Yin can trace back her family’s history in Taiwan nine generations. She grew up the youngest of five children, and even though her family was not well off, she was the most spoiled. Her father read three newspapers a day and worked as a chemist for a wine company, so he was rarely home.
“If I inherited anything from father, it is that I am pretty daring.”
Yin’s father would often recite a haiku, which she translates:
“I love life. I love food. So I’m going to eat blowfish – that would be the ultimate taste of my life.” (audio below)
Yin’s parents lived through Japan’s occupation of Taiwan. Consequently, they both spoke perfect Japanese and used it to communicate with each other. Yin, who didn’t learn the language, wasn’t able to understand. When Yin was a child, Taiwan was under Chinese control. Her school forced her to learn and speak Mandarin (Chinese). Today, Yin considers Chinese to be her intellectual language, and whereas Taiwanese is her emotional language. (audio below)
Yin lived near a US military base that occupied the best beach in Tainan City. She knew little about America but quickly learned about the American dollar. It was incredible how much you could buy when you converted one dollar to Taiwan’s currency (NT). One item that she remembers being very expensive and sought-after growing up was the American apple. (audio below)
Yin studied English literature at a college in Taiwan. She met an American cultural anthropologist who was there researching, and they soon were married. After their marriage, he couldn’t find a full-time teaching job in Taiwan, so they moved to the United States.
“I wish we had stayed in Taiwan.”
It was the day before Christmas 1982 when Yin arrived in Connecticut. Yin, age 24, and her husband moved in with his parents.
Yin had “feelings of suffocation” when she witnessed the first heavy snow of her life. She tried to convince herself that this cold fluffy white stuff is harmless and saw other’s having fun in it, but reflects, “I don’t think I ever got rid of that feeling of suffocating.” (audio below)

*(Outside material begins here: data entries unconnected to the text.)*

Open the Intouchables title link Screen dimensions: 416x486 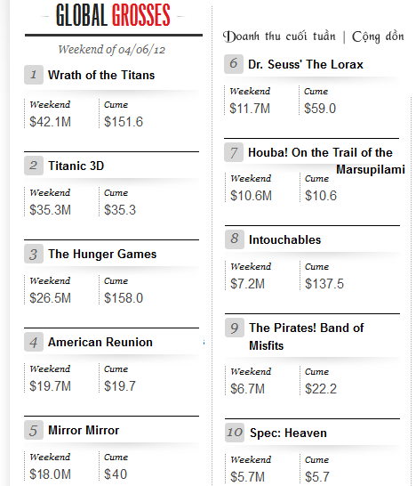(x=284, y=240)
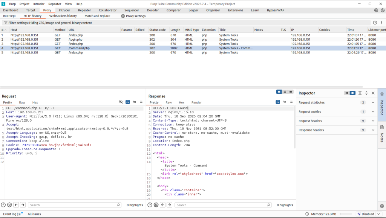Image resolution: width=386 pixels, height=218 pixels.
Task: Expand the Response headers section
Action: pos(373,130)
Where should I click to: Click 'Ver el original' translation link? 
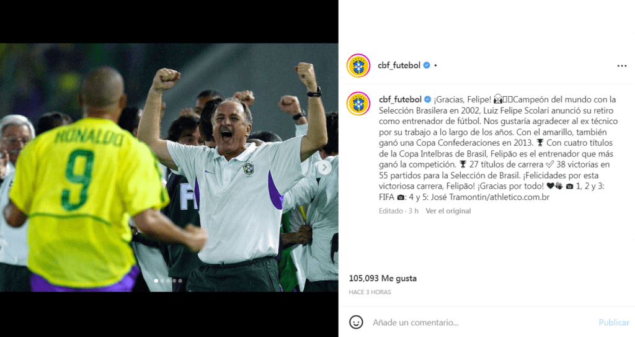click(x=448, y=211)

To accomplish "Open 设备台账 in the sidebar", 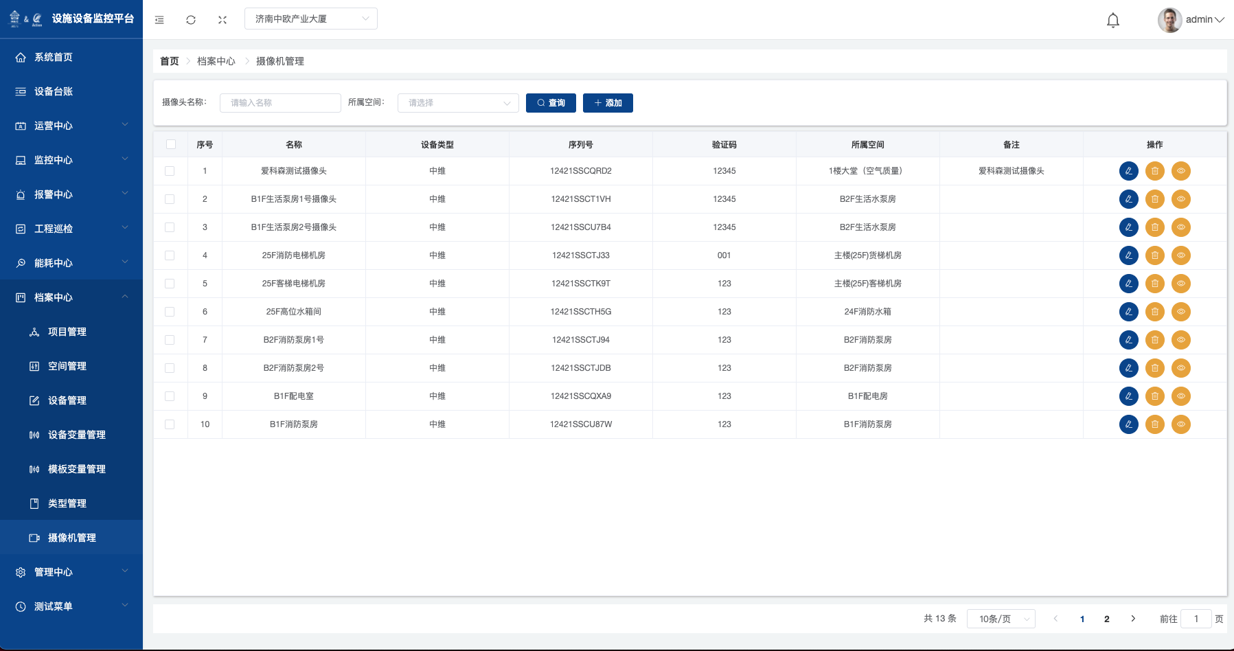I will tap(54, 91).
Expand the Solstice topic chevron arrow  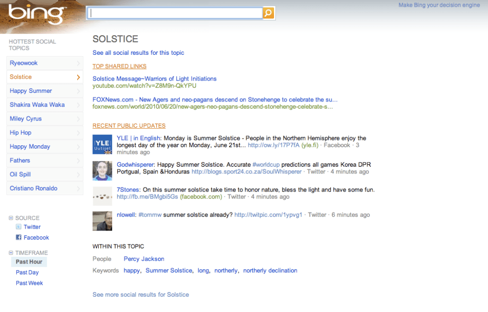[79, 77]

Yin’s father-in-law was a well-respected lawyer. He made sure everyone in their small, predominantly white, Connecticut town knew that Yin was his daughter-in-law. In retrospect, she sees how much she struggled to fit in. Her husband’s family – affluent and educated -contrasted with her humble upbringing. Yin always felt like they were above her, and this feeling became a source of constant stress. When her parents visited Connecticut, they found her in-laws to be arrogant, and over time, Yin started to see what they had seen too.
From an early age, Yin was passionate about art, and in high school, she would make seal carvings on tiny stones. Still, her parents never supported her artistic aspirations.
After getting settled in Connecticut, Yin started traveling to New York to study sculpturing at the National Academy of Design. She remembers her studies as being fulfilling and intensive. This experience made her believe that she could be an artist.
Yin’s husband, a Ph.D. in cultural anthropology, was always in and out of the United States consulting for international development projects. Aside from being away all the time, he had ongoing battles with depression, something Yin tried to understand, but could not.
“I’m a very upbeat person. I had never known what depression means. I was dealing with his depression.”
They eventually moved to Ithaca, New York, so that her husband could earn a second Ph.D. at Cornell. Yin spent her days alone in the apartment, isolated and without friends.
“Enjoying life became very hard.”
Yin started a master’s degree in fine art at Cornell but she dropped out after a professor accused Yin of working too hard and exhausting the school’s resources. (audio below)
Yin’s husband received an offer to work on an international development project with USAID (United States Agency for International Development) in Nepal. Yin encouraged him to take it. They spent five years in Tulsipur, where they had two children, and Yin spent a lot of time painting in the backyard. They had seven “servants,” who could take care of the children, giving Yin time to focus on her art. She was able to learn the ancient tradition of bronze casting from a Nepalese master. (audio below)
Yin and her family returned to the United States in 1988 and decided to settle in Massachusetts. Yin, curious about the academic side of art, started a master’s program at the University of Massachusetts.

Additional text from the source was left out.